◆ Listed records ◆
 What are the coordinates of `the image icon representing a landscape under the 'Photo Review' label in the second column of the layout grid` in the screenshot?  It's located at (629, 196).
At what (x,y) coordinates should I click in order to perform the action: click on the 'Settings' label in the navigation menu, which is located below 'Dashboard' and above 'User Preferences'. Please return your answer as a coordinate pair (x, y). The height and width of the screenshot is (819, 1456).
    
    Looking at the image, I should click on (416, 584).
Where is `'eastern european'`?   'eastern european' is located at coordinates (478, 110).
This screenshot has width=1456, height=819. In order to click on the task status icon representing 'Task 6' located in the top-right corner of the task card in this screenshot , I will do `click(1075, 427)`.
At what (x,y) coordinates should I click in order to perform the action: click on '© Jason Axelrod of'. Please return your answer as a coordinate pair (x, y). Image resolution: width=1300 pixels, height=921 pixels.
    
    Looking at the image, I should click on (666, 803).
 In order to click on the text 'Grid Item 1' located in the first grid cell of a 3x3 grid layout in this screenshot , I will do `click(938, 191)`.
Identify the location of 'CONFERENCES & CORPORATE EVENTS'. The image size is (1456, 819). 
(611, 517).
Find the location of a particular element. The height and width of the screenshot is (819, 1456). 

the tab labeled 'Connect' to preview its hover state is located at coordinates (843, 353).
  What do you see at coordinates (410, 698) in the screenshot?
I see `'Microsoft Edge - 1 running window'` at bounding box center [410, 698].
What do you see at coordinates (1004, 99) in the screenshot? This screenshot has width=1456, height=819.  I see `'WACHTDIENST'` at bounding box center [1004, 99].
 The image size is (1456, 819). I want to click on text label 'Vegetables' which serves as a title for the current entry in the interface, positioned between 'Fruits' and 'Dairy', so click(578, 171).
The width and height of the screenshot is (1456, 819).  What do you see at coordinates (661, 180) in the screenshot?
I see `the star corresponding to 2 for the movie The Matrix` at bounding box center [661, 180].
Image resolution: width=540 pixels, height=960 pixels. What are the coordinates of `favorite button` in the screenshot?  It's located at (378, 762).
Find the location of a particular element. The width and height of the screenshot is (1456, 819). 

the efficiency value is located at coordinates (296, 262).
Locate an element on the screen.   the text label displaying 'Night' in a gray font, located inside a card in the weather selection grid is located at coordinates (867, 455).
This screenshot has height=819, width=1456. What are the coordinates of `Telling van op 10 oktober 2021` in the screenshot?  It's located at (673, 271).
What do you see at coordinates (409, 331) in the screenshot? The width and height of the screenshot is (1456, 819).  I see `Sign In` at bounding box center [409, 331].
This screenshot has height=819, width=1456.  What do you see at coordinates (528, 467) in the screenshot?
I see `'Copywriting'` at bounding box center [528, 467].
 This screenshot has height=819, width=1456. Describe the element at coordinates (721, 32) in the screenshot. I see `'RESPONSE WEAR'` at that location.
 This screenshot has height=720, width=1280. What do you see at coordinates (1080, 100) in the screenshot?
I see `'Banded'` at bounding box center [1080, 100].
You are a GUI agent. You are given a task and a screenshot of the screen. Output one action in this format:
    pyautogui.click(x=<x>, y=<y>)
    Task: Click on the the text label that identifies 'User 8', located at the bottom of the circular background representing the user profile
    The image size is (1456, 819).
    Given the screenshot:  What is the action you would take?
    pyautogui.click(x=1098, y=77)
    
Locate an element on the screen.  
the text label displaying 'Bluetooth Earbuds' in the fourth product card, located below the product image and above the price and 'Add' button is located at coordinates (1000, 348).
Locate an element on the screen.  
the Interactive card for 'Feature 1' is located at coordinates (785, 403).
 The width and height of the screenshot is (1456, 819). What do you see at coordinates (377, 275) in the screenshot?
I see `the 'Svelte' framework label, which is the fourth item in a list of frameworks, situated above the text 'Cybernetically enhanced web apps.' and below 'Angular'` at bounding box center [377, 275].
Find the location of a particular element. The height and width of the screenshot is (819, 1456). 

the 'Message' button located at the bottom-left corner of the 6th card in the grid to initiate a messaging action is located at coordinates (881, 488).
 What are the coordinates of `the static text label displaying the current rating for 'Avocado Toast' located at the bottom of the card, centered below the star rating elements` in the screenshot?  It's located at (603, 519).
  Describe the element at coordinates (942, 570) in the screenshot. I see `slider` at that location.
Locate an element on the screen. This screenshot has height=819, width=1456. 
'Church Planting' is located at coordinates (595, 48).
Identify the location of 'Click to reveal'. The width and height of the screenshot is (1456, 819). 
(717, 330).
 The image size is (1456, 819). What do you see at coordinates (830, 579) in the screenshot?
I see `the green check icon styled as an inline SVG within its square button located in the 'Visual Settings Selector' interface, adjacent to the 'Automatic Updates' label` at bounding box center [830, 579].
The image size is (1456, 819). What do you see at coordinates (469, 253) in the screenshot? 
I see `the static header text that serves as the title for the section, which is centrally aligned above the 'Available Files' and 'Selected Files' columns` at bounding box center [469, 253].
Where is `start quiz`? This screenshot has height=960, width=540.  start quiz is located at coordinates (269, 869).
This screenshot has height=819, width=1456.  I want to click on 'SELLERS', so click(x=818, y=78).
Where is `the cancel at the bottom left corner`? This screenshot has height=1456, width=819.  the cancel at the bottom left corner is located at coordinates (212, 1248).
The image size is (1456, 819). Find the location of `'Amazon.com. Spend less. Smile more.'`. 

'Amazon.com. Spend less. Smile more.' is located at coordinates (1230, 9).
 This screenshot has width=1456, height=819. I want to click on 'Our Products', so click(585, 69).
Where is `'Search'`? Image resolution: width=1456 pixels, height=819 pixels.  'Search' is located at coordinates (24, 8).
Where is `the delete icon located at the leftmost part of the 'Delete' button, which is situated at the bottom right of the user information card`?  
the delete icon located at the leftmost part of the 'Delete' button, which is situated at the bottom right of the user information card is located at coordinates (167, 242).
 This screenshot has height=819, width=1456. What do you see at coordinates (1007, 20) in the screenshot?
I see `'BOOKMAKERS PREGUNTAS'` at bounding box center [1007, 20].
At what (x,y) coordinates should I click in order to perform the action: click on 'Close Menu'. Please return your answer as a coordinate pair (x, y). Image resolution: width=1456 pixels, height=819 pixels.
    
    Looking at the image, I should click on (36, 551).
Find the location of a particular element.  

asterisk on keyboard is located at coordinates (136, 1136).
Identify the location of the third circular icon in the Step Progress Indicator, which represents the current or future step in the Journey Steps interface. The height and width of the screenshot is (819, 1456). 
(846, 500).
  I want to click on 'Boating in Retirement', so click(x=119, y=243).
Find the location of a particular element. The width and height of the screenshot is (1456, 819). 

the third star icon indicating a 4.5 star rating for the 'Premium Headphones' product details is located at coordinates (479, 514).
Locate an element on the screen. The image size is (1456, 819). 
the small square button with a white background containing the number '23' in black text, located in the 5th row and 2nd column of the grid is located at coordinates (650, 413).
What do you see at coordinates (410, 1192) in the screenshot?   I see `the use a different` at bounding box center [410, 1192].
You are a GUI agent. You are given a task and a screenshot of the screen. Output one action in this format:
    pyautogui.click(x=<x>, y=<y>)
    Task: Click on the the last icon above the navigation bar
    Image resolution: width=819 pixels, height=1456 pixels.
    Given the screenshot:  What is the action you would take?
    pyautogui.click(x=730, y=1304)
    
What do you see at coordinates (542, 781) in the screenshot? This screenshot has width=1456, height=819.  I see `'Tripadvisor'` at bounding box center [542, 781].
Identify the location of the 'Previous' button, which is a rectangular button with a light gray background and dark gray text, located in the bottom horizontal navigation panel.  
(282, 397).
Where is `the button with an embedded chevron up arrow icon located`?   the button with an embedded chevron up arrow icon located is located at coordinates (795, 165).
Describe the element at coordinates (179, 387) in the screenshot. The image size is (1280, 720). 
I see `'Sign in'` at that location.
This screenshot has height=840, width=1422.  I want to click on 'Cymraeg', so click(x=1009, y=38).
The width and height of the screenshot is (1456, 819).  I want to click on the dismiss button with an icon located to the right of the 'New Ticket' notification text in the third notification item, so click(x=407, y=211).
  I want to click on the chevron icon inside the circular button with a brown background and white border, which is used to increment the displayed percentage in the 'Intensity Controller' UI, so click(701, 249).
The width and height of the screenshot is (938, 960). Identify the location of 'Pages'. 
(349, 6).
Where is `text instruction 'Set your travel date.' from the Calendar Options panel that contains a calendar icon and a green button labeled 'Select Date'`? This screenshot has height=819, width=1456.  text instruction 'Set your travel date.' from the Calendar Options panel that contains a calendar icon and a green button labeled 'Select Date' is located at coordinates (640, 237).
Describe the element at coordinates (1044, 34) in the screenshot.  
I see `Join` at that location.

◆ Task directions ◆
Output as a JSON list of strings the lines of the items, from the line containing "coordinates (24, 8)." up to and including the line containing "the third star". Use one string per line and leave out blank lines.

◆ Exercise solution ◆
[
  "Where is `'Search'`? Image resolution: width=1456 pixels, height=819 pixels.  'Search' is located at coordinates (24, 8).",
  "Where is `the delete icon located at the leftmost part of the 'Delete' button, which is situated at the bottom right of the user information card`?  ",
  "the delete icon located at the leftmost part of the 'Delete' button, which is situated at the bottom right of the user information card is located at coordinates (167, 242).",
  " This screenshot has height=819, width=1456. What do you see at coordinates (1007, 20) in the screenshot?",
  "I see `'BOOKMAKERS PREGUNTAS'` at bounding box center [1007, 20].",
  "At what (x,y) coordinates should I click in order to perform the action: click on 'Close Menu'. Please return your answer as a coordinate pair (x, y). Image resolution: width=1456 pixels, height=819 pixels.",
  "    Looking at the image, I should click on (36, 551).",
  "Find the location of a particular element.  ",
  "asterisk on keyboard is located at coordinates (136, 1136).",
  "Identify the location of the third circular icon in the Step Progress Indicator, which represents the current or future step in the Journey Steps interface. The height and width of the screenshot is (819, 1456). ",
  "(846, 500).",
  "  I want to click on 'Boating in Retirement', so click(x=119, y=243).",
  "Find the location of a particular element. The width and height of the screenshot is (1456, 819). ",
  "the third star icon indicating a 4.5 star rating for the 'Premium Headphones' product details is located at coordinates (479, 514)."
]